NIT Rourkela develops green method to remove pharma pollutants from water

The research, led by Prof Angana Sarkar, Associate Professor in the Department of Biotechnology & Medical Engineering, focuses on tackling pharmaceutical contamination, which often goes untreated in water bodies. These pollutants, originating from domestic sewage, hospital waste, pharmaceutical industries and livestock farming, not only affect aquatic life but also contribute to the rise of antibiotic-resistant bacteria.

According to the study published in the Journal of Water Process Engineering, pharmaceutical pollutants pose significant risks to both humans and aquatic organisms, even at trace concentrations. Their impact has been observed in lower trophic levels, with incidents of fish mortality and declining eagle and vulture populations in the Indian subcontinent. In humans, prolonged exposure to these contaminants can lead to kidney and liver damage, hypertension and developmental disorders.

Explaining the process, the researchers said in the first stage, biochar adsorbents derived from roasted coco peat and rice straw are used to capture antibiotics, significantly reducing contamination before biological treatment. In the second stage, a specialised bacterial group, including klebsiella and pseudomonas strains, breaks down residual pharmaceutical compounds such as diclofenac, paracetamol and synthetic dyes.
------------------------------------------------------------------------
- WORK TO COMPLETE -
a) Answer each question from the article on pharmaceutical pollutants, one per line and marked (i), (ii), (iii):
(i) In which department is Prof Angana Sarkar an Associate Professor?
(ii) In which journal was the study published?
(iii) From what materials are the biochar adsorbents derived?
b) List every source of pharmaceutical pollutants named in the article on pharmaceutical pollutants.
c) Extend the article on pharmaceutical pollutants with a paragraph that picks up right after its final sentence.
The stored lines are unrelated to the article on pharmaceutical pollutants and should be treated as separate material.

- Stored items -
------------------------------------------------------------------------
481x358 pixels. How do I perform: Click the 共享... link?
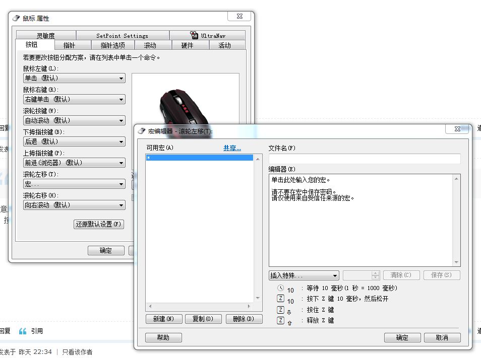pos(232,148)
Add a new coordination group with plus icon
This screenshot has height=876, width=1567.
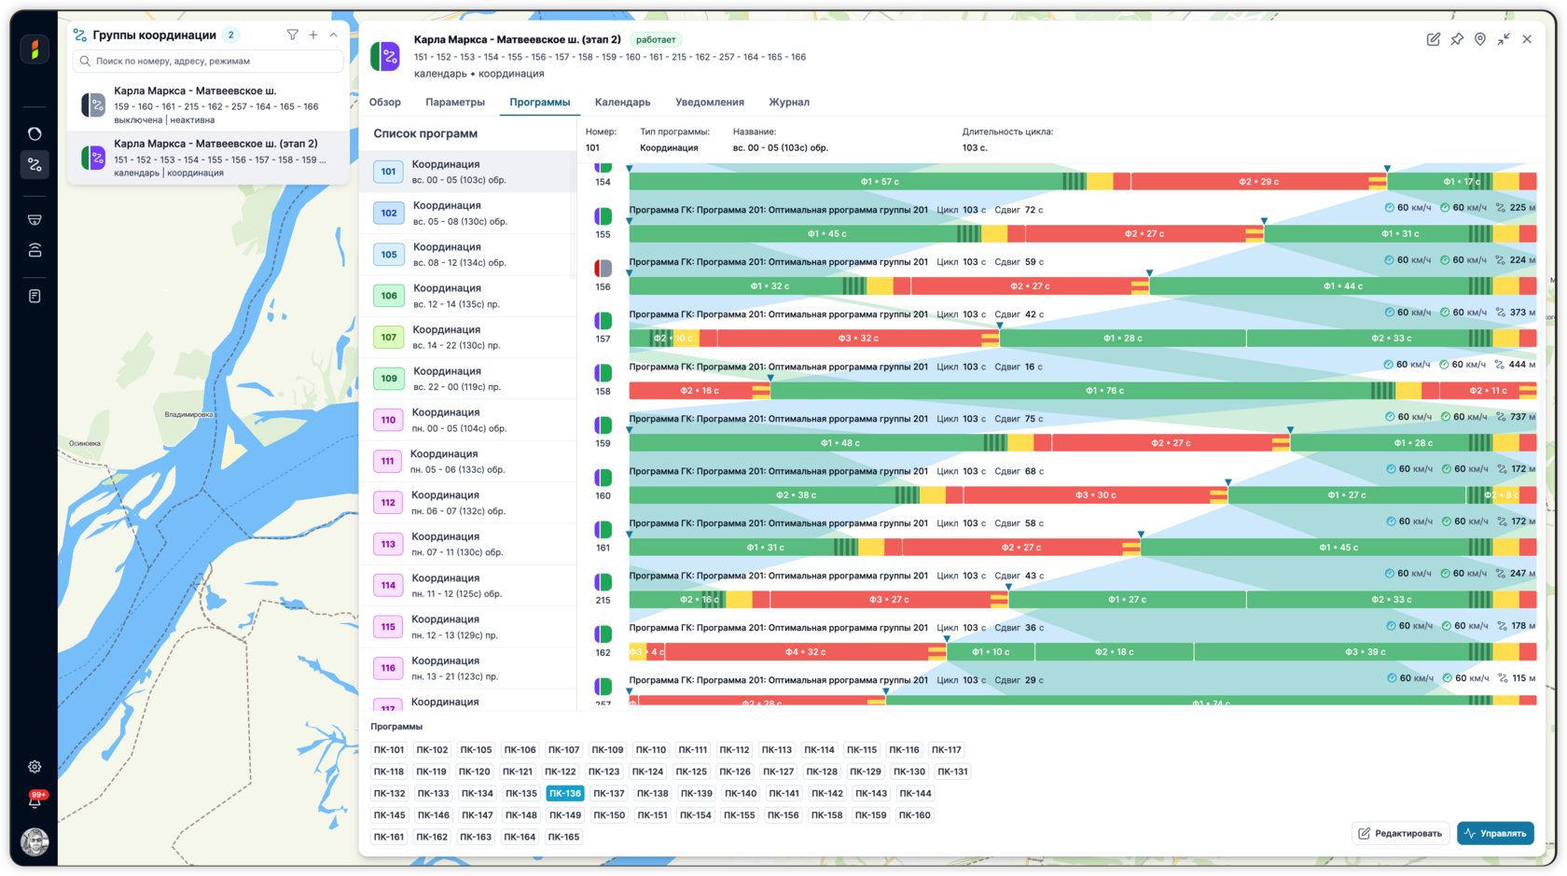(313, 35)
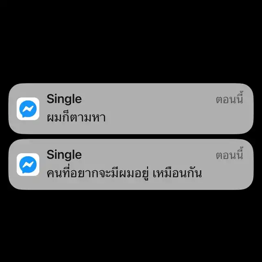
Task: Click the white lightning bolt in the bottom Messenger logo
Action: point(28,165)
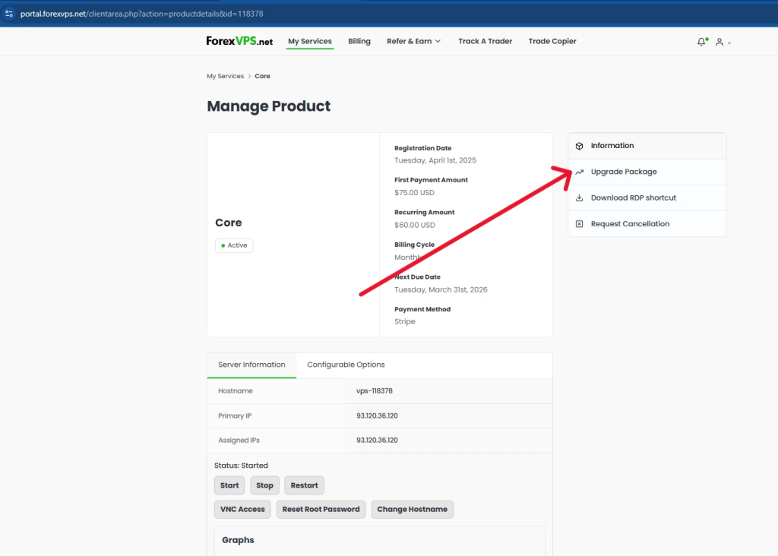Click the browser site settings icon

[9, 14]
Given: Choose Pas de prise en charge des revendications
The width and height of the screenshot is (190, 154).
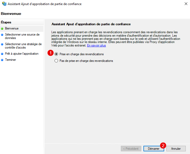Looking at the screenshot, I should [x=56, y=61].
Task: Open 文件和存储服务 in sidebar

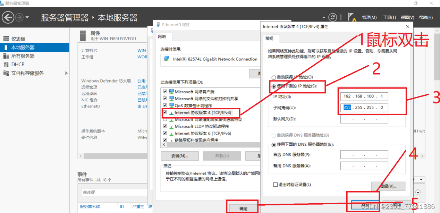Action: [x=24, y=73]
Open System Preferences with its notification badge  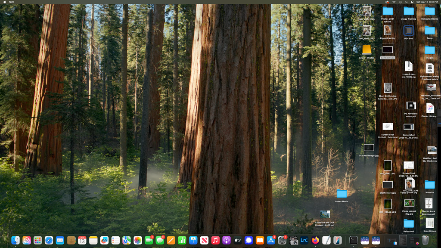click(281, 240)
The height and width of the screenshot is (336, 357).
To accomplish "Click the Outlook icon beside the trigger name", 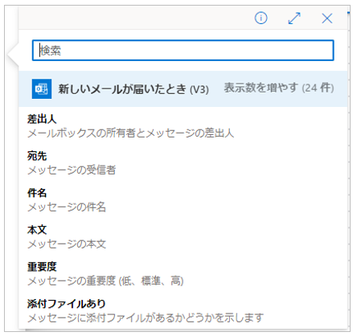I will (42, 88).
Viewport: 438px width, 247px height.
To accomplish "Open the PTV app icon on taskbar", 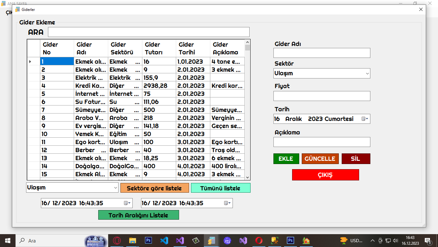I will pyautogui.click(x=227, y=241).
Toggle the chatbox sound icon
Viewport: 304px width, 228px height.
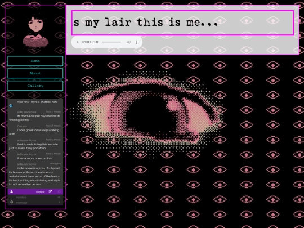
------------------------------------------------------------------------
- ANSWERS TO EACH TASK -
a)
(i) The Department of Biotechnology & Medical Engineering
(ii) The Journal of Water Process Engineering
(iii) Roasted coco peat and rice straw

b)
- Domestic sewage
- Hospital waste
- Pharmaceutical industries
- Livestock farming

c)
Prof Sarkar emphasised that the treatment process is completely safe, relying on biologically derived methods that do not produce any toxic intermediates. She noted that the approach not only protects biodegrading bacteria but also minimises toxic byproducts, ensuring an eco-friendly way to manage pharmaceutical contamination. The treatment costs Rs 2.6 per liter, a figure that could be further reduced through process optimisation and integration into existing wastewater treatment systems.

The researchers believe that this scalable and non-toxic method can be widely adopted by pharmaceutical industries, potentially playing a crucial role in combating water pollution and antibiotic resistance in the near future.